Membersappears in Throughout the book
Members are people, but the author never explains their membership. In his roundabout, stilted style of expression, he refers regularly to members but never identifies the group or groups to which they belong. They could be members of society, of families, or perhaps members of some special organization that has gone unnamed throughout the book. It is quite likely that they are simply members of humanity, or people. Calling them members makes them seem special and a little mysterious, which is certainly true of people.
Thompsonappears in Sleep, God, The House, Weather
Thompson is a supreme leader, who might be God or a human being, or perhaps either one, depending on the context. Thompson also seems to be a power or a quality invested within whoever Thompson is. "Perkins" is a related term that is used to describe the body of Thompson, so that the name "Thompson" does not have to be used. In that context, Thompson sounds like God. Elsewhere in the book, "thompson" with a small "t" is called the supreme leader, which makes him sound like a human being.
Perkinsappears in God, The House
Perkins is the term used to describe the body of Thompson, but he is also defined in the text as the first god of territory, and the head of a "shelter cult." His disciplines forbade sleeping near, in, or on their houses, because they believed the sleeper was the first to be attacked by "the fiend," who fossilized sleepers and ate them.

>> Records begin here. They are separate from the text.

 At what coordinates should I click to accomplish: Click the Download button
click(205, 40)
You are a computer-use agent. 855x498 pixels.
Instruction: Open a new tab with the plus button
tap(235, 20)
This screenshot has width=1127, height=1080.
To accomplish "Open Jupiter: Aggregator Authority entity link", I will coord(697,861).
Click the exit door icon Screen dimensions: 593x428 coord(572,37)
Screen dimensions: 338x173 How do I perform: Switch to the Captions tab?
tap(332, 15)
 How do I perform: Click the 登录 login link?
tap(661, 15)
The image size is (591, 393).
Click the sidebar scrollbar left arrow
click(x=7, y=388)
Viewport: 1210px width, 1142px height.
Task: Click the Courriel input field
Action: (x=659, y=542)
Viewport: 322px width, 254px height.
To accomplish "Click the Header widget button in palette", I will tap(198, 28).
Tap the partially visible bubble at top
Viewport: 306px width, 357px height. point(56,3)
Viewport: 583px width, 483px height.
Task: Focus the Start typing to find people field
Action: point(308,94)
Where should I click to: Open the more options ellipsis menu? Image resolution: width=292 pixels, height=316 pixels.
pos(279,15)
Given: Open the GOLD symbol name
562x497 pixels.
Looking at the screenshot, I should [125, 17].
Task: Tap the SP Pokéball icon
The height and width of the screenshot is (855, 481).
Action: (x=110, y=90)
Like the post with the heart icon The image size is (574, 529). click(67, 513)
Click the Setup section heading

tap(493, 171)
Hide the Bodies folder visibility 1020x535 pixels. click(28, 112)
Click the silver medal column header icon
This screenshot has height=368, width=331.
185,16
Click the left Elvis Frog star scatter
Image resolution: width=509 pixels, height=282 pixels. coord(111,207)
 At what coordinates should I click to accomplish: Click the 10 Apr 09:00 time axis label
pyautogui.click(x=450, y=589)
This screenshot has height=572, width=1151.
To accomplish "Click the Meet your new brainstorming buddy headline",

Johnappears in The House, Persons
John developed the first shirt shelter, or garment hovel. He made these shelters by zipping cloth onto a room or snapping hoods onto windows or dog doors. The narrator refers to John as a "house/garment correlationist." Also, "John" is a term that means to steal.
Monkappears in Persons
Monk is a dog that was the Marcus family pet. He was smashed, and young Ben's father said Monk had to go to the other side of the bird (which is the sky) to get fixed. The boy kept Monk's hair in the bottom of his blanket. He wanted to stitch the hair back on the dog, and did not get to say good-bye to Monk.
Cheeserappears in Humans
Cheeser appears to be a pet, probably a dog, that the narrator had when he was a boy. The narrator's father kept smashing Cheeser, trying to get at something valuable inside him, and instructed the narrator to smash him as well. Cheeser had no hair left, and the boy fed him instead of smashing him, in the belief that because Cheeser was hairless, he would protect the boy.
Albertappears in Sleep, God
Albert is a darkness person, who nightly kills persons of light. He can change positions under different degrees of darkness. Albert eventually was killed by Mark Parker, a so-called body king, but then a winter Albert arose who Mark Parker had to fight. Mark killed the winter Albert, but Mark also died in the battle.